Purpose of the Study:

  • To evaluate INSM1 as a sensitive diagnostic marker for pulmonary NENs, particularly poorly differentiated NECs.
  • To characterize the expression and functional role of specific long non-coding RNAs (lncRNAs) in various pulmonary NEN subtypes.
  • To explore the potential of lncRNAs as prognostic indicators and therapeutic targets for pulmonary NENs.

Main Methods:

  • Immunohistochemistry was used to detect INSM1 expression in pulmonary NENs.
  • In situ hybridization and real-time polymerase chain reaction were employed to quantify lncRNA expression (HOTAIR, MEG3, PCA3) across NEN subtypes.
  • Small interfering RNA (siRNA) was utilized to investigate the functional role of MEG3 and PCA3 in tumor proliferation.

Main Results:

  • INSM1 expression was detected in over 94% of pulmonary NENs, confirming its high sensitivity and utility for identifying poorly differentiated NECs.

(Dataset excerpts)
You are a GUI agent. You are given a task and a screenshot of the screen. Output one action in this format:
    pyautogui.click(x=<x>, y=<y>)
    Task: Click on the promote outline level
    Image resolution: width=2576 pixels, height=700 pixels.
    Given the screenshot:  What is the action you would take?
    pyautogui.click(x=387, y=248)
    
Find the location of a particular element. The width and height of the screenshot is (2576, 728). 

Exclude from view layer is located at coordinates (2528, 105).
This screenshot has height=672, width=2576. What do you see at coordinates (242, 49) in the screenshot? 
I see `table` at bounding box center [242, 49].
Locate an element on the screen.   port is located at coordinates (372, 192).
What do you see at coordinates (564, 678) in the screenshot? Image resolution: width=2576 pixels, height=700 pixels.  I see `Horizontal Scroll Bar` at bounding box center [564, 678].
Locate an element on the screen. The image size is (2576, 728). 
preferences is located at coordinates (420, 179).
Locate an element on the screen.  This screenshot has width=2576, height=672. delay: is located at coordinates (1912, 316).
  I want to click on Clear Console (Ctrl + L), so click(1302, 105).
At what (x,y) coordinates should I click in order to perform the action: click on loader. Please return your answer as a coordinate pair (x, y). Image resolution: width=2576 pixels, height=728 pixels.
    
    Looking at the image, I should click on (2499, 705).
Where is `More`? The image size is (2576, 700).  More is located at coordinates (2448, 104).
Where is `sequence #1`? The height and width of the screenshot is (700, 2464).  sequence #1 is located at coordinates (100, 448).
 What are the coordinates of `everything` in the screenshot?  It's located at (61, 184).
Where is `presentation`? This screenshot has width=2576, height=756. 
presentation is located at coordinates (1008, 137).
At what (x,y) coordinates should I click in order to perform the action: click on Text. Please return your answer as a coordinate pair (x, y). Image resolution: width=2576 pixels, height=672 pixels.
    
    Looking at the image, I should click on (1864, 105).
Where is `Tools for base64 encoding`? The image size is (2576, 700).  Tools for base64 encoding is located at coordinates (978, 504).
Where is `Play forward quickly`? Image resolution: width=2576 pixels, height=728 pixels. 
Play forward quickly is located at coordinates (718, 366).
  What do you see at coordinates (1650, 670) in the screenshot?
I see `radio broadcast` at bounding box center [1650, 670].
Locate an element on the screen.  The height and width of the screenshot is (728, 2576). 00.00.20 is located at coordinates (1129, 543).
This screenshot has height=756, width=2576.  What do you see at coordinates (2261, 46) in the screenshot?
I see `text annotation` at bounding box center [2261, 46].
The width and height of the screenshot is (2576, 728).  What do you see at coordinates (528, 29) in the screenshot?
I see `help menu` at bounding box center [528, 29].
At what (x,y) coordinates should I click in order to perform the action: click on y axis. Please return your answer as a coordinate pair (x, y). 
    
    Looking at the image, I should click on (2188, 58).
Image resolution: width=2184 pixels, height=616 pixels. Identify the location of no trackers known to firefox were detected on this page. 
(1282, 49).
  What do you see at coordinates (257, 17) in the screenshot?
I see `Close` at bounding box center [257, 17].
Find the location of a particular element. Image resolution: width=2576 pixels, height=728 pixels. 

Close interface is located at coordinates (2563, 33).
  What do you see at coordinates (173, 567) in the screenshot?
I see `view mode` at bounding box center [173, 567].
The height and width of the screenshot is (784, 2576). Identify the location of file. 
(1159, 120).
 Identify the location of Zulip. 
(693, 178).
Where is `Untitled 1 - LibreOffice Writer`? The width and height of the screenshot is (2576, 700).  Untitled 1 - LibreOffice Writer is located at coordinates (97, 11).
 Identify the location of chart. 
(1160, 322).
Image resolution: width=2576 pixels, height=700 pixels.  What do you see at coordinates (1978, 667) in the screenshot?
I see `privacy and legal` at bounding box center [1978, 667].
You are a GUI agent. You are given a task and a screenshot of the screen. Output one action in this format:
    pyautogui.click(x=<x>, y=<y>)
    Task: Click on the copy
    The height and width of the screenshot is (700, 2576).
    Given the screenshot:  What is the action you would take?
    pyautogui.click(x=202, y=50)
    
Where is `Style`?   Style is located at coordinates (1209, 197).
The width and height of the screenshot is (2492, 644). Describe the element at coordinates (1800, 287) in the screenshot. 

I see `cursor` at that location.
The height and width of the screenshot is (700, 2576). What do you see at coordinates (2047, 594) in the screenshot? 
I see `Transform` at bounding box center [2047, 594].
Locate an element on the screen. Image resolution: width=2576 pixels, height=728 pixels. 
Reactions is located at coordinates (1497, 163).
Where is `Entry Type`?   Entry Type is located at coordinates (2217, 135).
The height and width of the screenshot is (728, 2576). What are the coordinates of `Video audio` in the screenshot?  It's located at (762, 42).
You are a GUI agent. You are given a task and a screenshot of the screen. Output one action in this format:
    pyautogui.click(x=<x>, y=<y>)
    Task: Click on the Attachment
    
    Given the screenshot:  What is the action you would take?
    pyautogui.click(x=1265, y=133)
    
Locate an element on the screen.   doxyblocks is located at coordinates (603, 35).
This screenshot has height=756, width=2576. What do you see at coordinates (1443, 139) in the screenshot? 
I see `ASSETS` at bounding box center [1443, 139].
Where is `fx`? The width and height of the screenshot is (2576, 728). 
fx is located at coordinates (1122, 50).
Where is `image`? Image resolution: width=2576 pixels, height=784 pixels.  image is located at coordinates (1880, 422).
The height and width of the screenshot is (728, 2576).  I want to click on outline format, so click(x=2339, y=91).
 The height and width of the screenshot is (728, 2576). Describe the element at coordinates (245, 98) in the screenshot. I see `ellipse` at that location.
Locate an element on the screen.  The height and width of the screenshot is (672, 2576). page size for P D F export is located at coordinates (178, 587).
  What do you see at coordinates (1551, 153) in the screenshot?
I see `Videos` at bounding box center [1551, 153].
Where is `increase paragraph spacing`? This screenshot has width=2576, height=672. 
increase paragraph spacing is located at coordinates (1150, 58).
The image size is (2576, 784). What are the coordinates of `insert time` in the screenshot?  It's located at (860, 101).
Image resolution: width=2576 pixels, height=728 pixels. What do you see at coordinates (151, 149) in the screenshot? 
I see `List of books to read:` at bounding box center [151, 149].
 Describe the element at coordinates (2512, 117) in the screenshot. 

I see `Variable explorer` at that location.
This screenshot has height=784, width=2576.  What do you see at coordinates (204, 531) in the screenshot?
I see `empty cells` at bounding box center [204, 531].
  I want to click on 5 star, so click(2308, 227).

# Exercise details:
Continue the study summary on pulmonary NENs, picking up right after its last line.

# Result:
  • Higher expression of HOTAIR, MEG3, and PCA3 was observed in small cell lung carcinoma (SCLC/NEC) compared to other NEN subtypes (p < 0.01).
  • MEG3 and PCA3 knockdown using siRNA demonstrated a role in regulating tumor cell proliferation.

Conclusions:

  • INSM1 is a highly sensitive immunohistochemical marker for diagnosing pulmonary NENs, aiding in the identification of challenging cases.
  • Specific lncRNAs (HOTAIR, MEG3, PCA3) are differentially expressed in pulmonary NEN subtypes, with elevated levels in aggressive forms.
  • These lncRNAs represent potential prognostic biomarkers for NEN aggressiveness and novel therapeutic targets.